Determine the ratio in which the line $2x + y - 4 = 0$ divides the segment joining $A(2, -2)$ and $B(3, 7)$. Let the line meet $AB$ at $P$ in the ratio $k : 1$. By the section formula,

$P = \left( \frac{3k + 2}{k + 1},\ \frac{7k - 2}{k + 1} \right).$

Since $P$ lies on the line, it satisfies $2x + y - 4 = 0$:

$\frac{2(3k + 2) + (7k - 2) - 4(k + 1)}{k + 1} = 0.$

The numerator is $6k + 4 + 7k - 2 - 4k - 4 = 9k - 2$, so $9k - 2 = 0$ and $k = \tfrac{2}{9}$. The ratio is $2 : 9$.

Median and centroid of a triangle

The vertices of triangle $ABC$ are $A(4, 2)$, $B(6, 5)$, $C(1, 4)$. The median from $A$ meets $BC$ at $D$. Find $D$, then find the centroid $G$ with $AG : GD = 2 : 1$.

$D$ is the midpoint of $BC$:

$D = \left( \frac{6 + 1}{2},\ \frac{5 + 4}{2} \right) = \left( \tfrac{7}{2}, \tfrac{9}{2} \right).$

Now $G$ divides $AD$ in the ratio $2 : 1$, with $m_1 = 2$, $m_2 = 1$:

$G = \left( \frac{2 \cdot \frac{7}{2} + 1 \cdot 4}{3},\ \frac{2 \cdot \frac{9}{2} + 1 \cdot 2}{3} \right) = \left( \frac{11}{3}, \frac{11}{3} \right).$

Points of trisection of a segment

Find the points of trisection of the segment joining $A(2, -2)$ and $B(-7, 4)$. The points $P$ and $Q$ split $AB$ into three equal parts, so $AP : PQ : QB = 1 : 1 : 1$.
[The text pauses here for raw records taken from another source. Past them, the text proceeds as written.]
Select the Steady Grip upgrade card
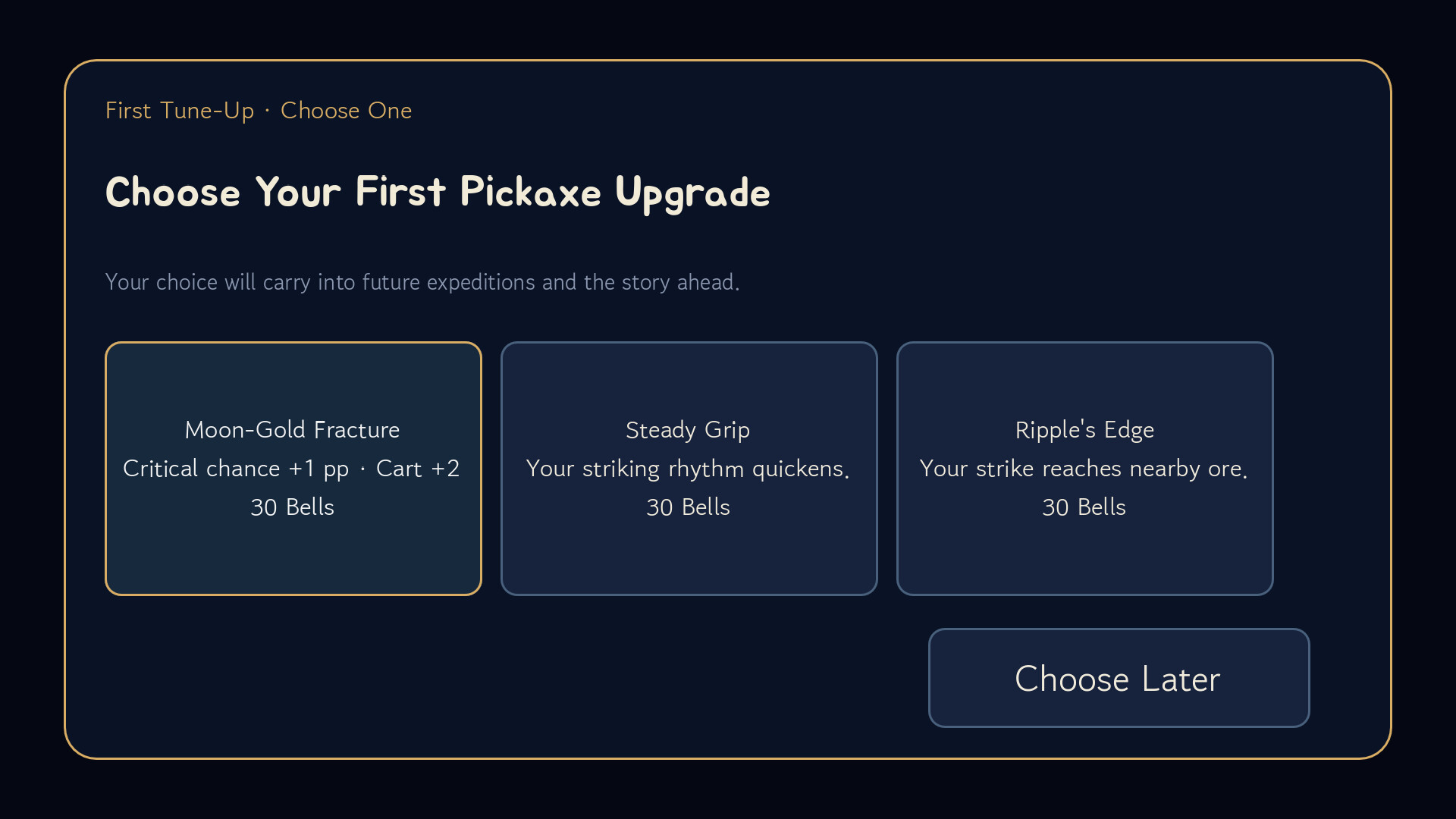1456x819 pixels. click(x=689, y=469)
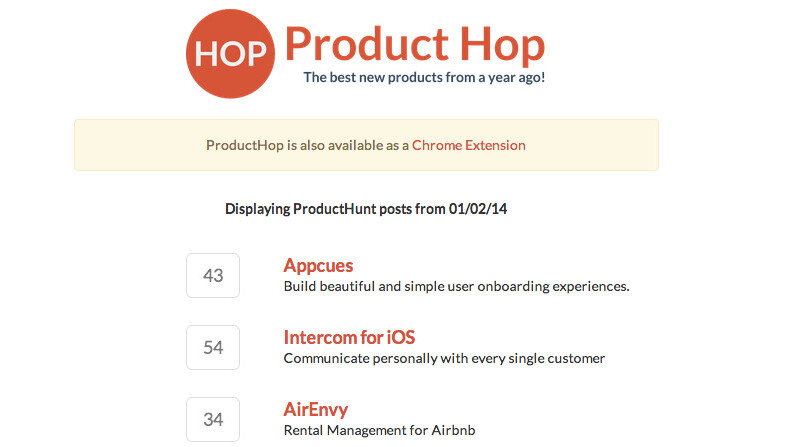Click the "Rental Management for Airbnb" description

379,430
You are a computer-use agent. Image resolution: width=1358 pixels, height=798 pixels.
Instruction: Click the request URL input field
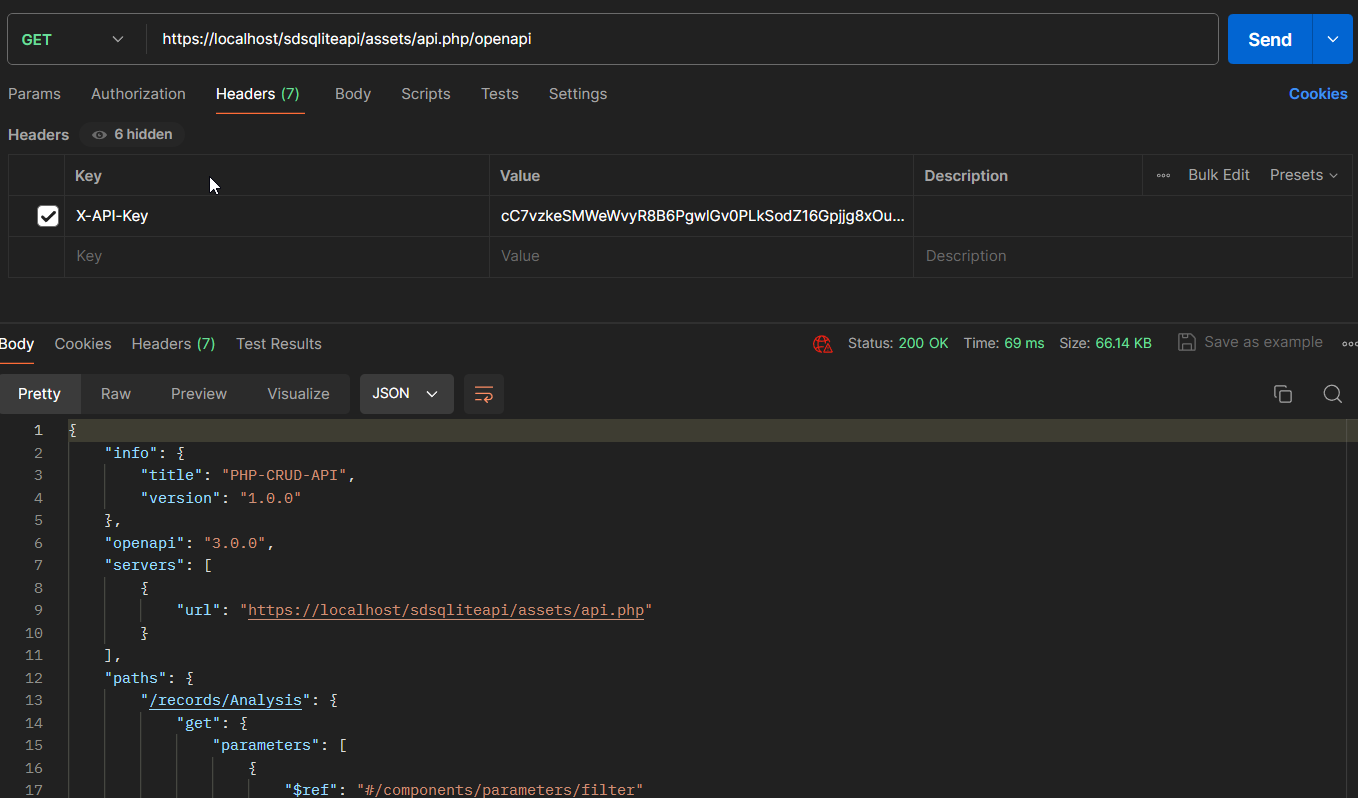click(x=680, y=40)
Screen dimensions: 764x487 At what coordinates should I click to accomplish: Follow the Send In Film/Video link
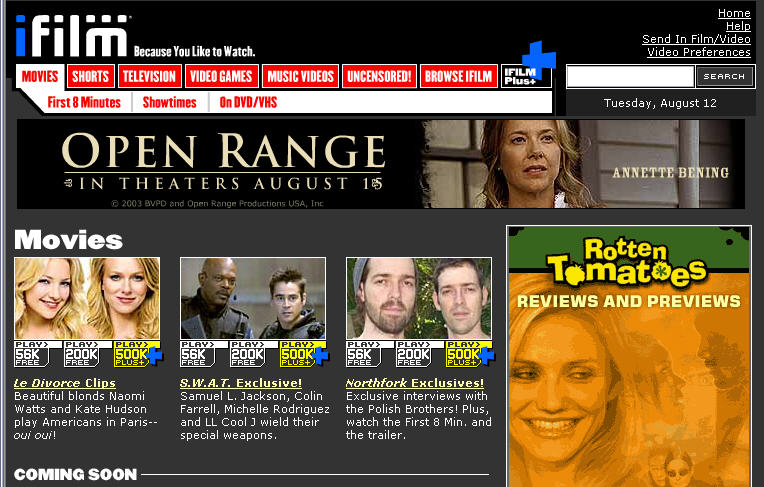point(696,39)
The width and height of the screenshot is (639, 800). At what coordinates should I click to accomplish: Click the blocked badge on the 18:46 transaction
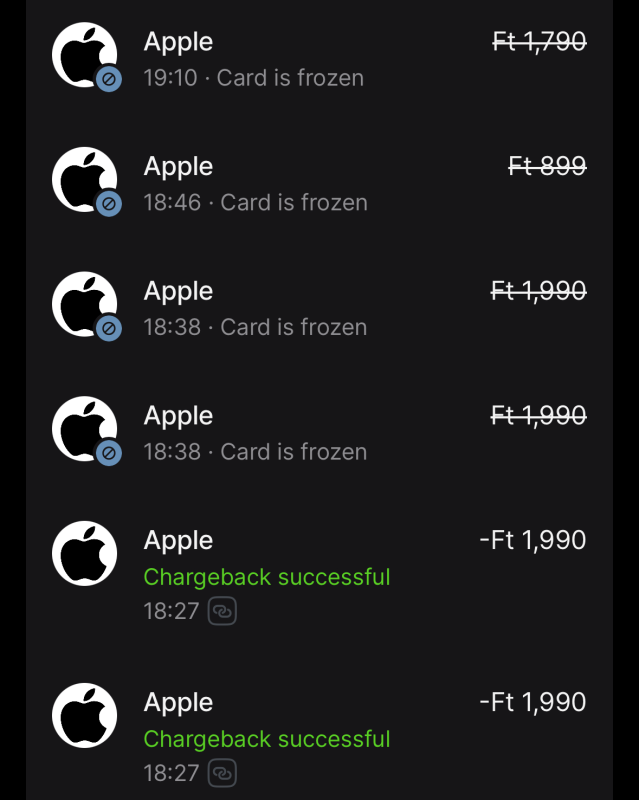[x=109, y=204]
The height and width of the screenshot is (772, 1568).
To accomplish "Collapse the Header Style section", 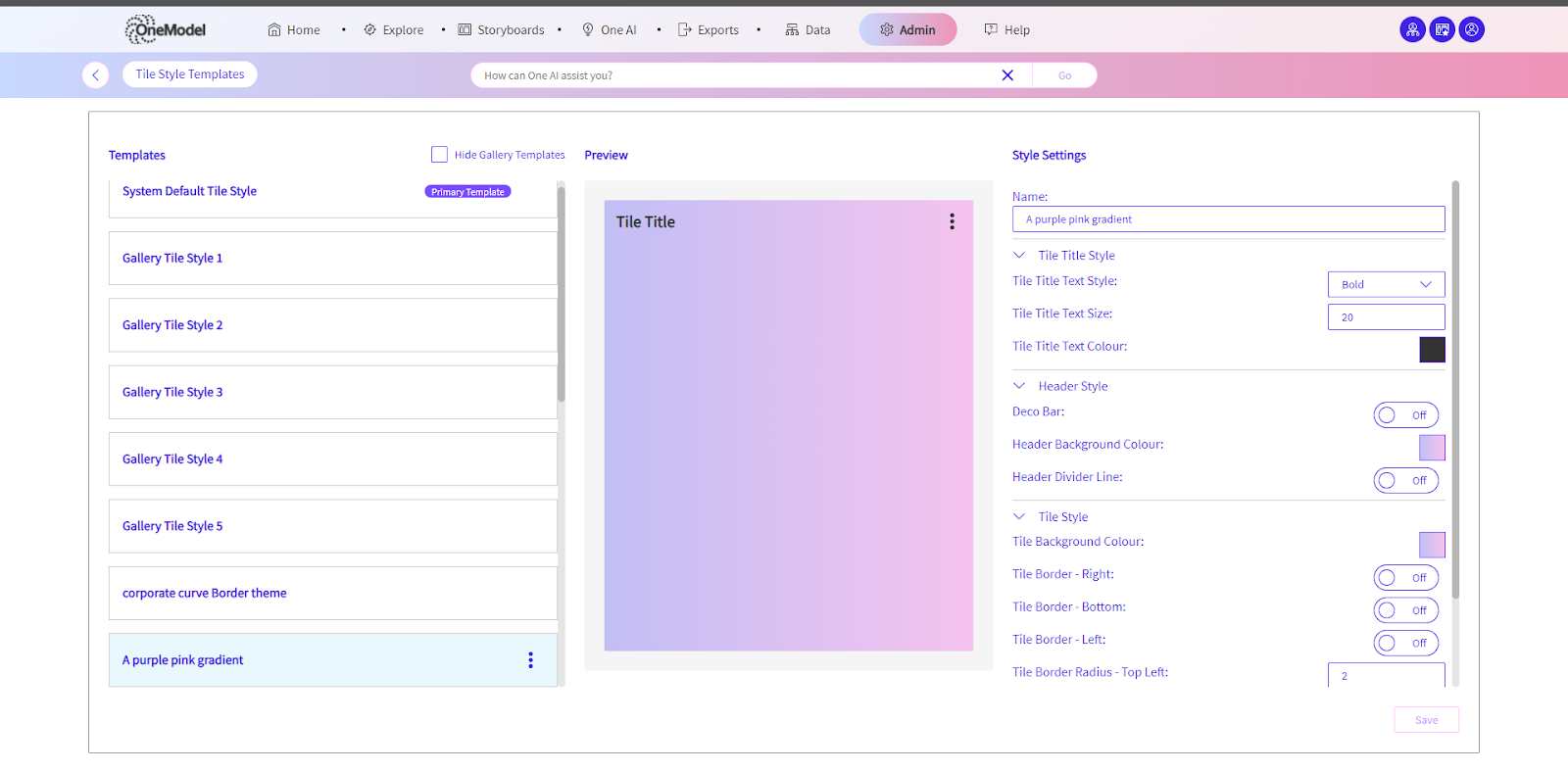I will pos(1019,386).
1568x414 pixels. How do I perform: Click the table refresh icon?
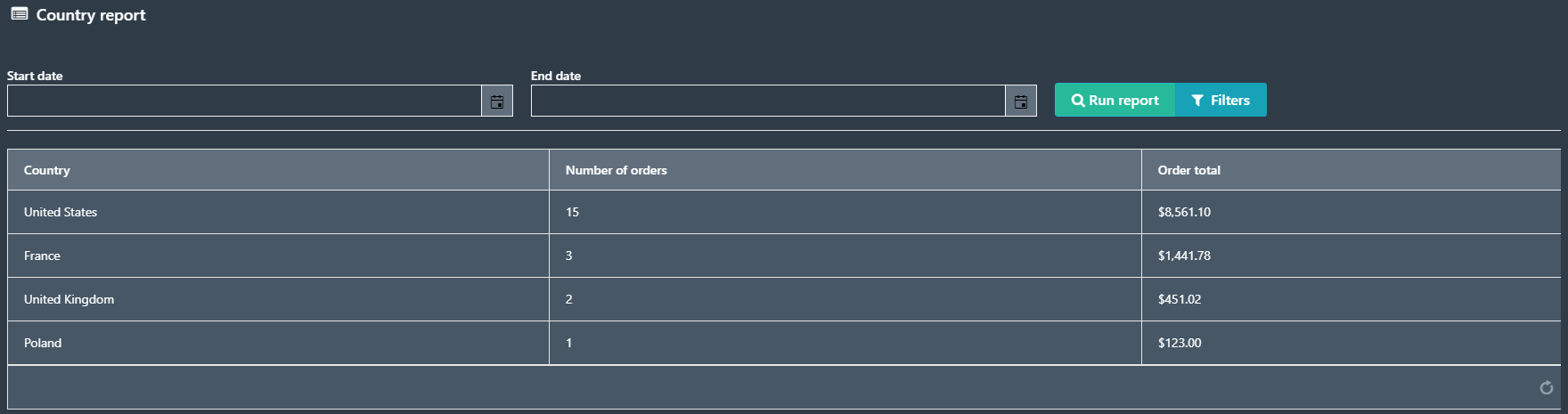1547,387
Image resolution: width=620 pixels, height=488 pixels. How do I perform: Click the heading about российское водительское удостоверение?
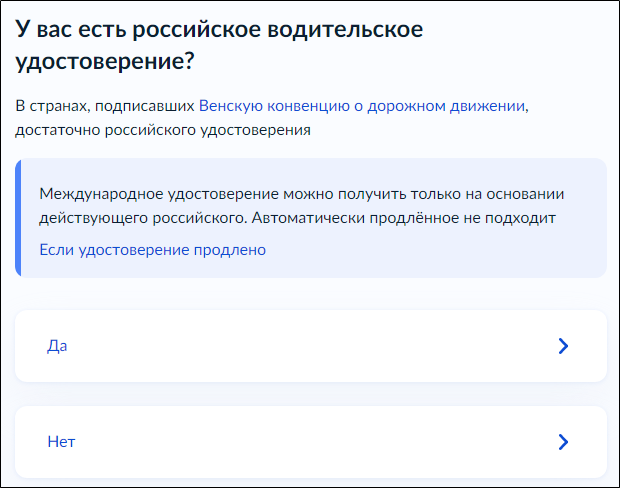220,45
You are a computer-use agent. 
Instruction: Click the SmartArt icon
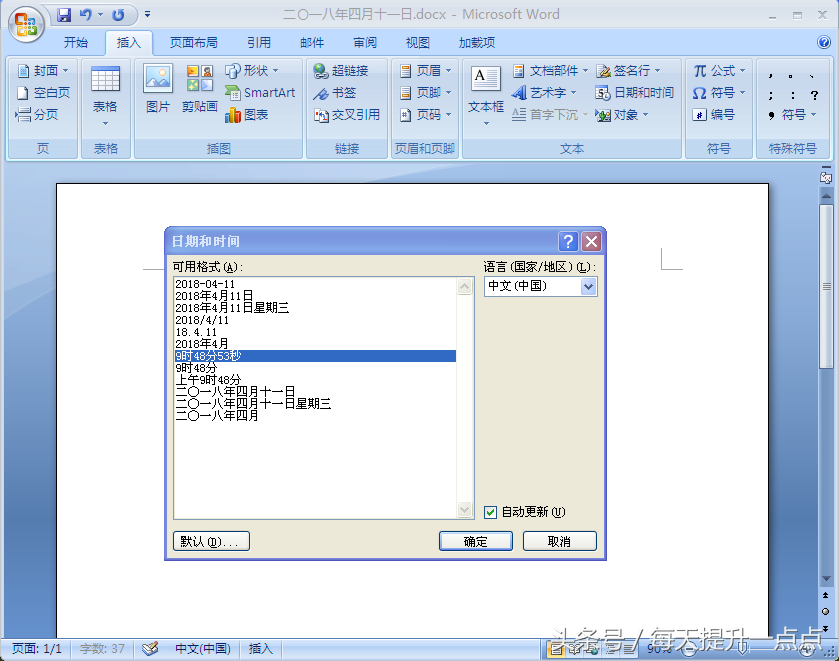coord(232,93)
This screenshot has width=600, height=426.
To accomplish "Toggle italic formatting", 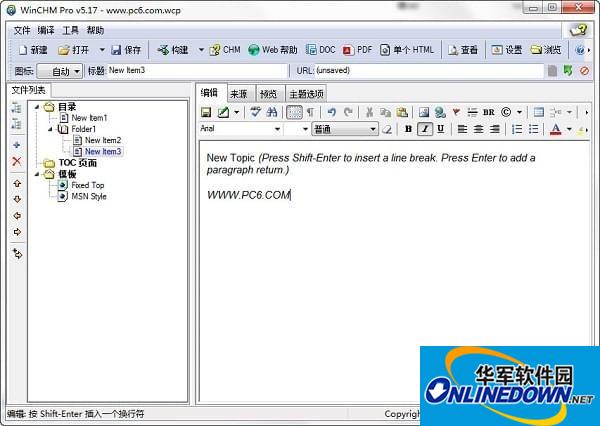I will point(425,129).
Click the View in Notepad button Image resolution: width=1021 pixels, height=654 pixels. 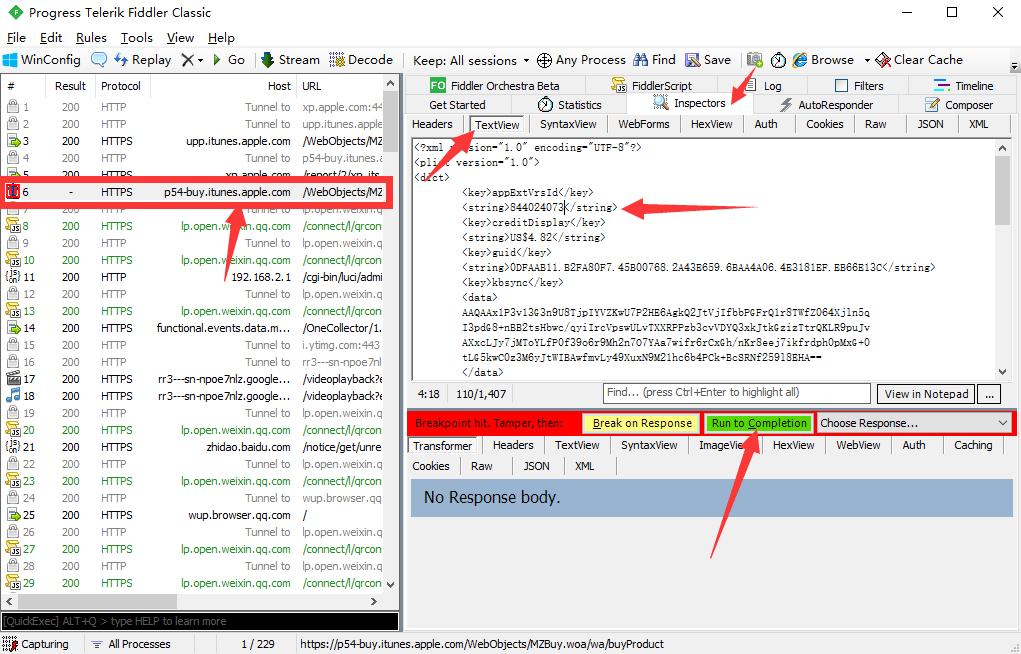coord(926,394)
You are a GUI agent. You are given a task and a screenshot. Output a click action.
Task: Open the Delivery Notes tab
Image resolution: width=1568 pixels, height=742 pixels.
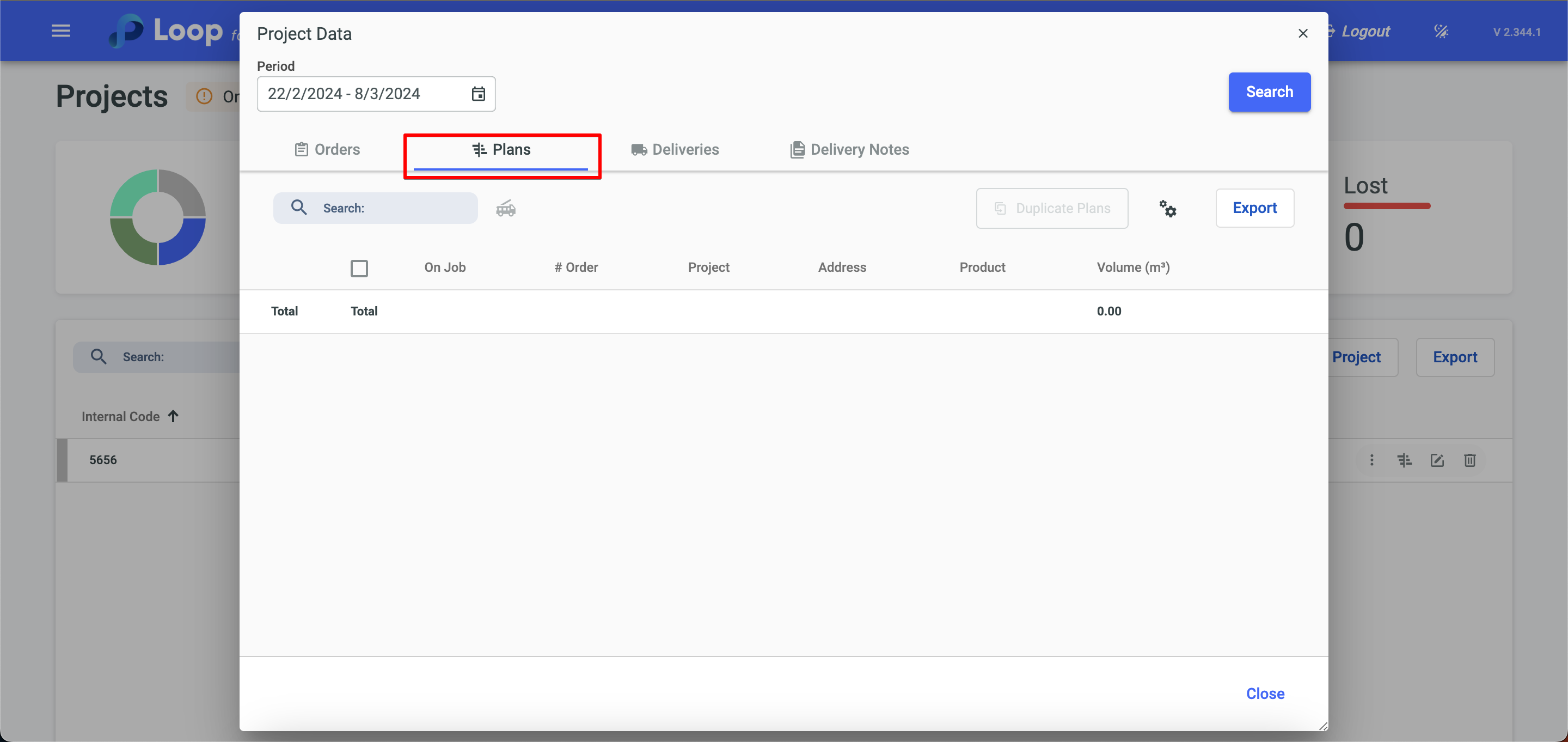coord(849,150)
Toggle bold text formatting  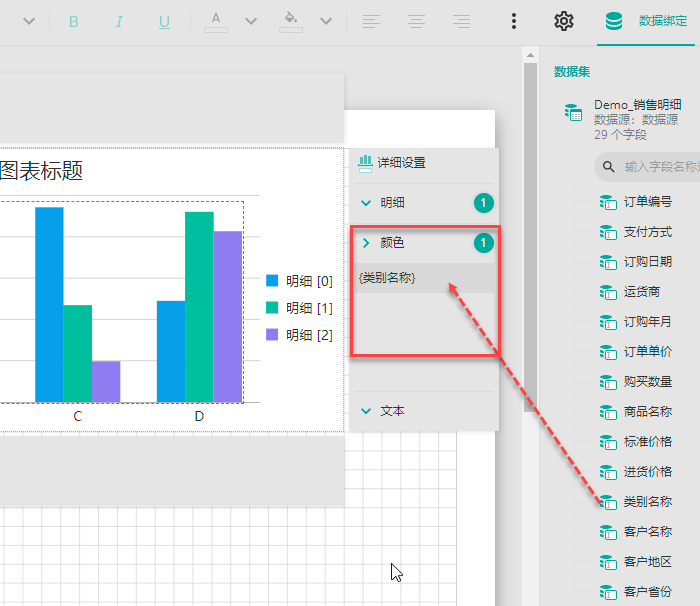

Point P divides $AB$ in the ratio $1 : 2$:

$P = \left( \frac{1(-7) + 2(2)}{3},\ \frac{1(4) + 2(-2)}{3} \right) = \left( \frac{-3}{3}, \frac{0}{3} \right) = (-1, 0).$

Point Q divides $AB$ in the ratio $2 : 1$:

$Q = \left( \frac{2(-7) + 1(2)}{3},\ \frac{2(4) + 1(-2)}{3} \right) = \left( \frac{-12}{3}, \frac{6}{3} \right) = (-4, 2).$

So the points of trisection are $(-1, 0)$ and $(-4, 2)$.

Key takeaways

• The section formula handles every case here: choosing the ratio $k : 1$ turns a division question into a single equation.
• A point on the $y$-axis has the form $(0, y)$, and the midpoint is the section formula with equal parts; the centre of a circle is the midpoint of any diameter.
• The centroid divides each median of a triangle in the ratio $2 : 1$ from the vertex.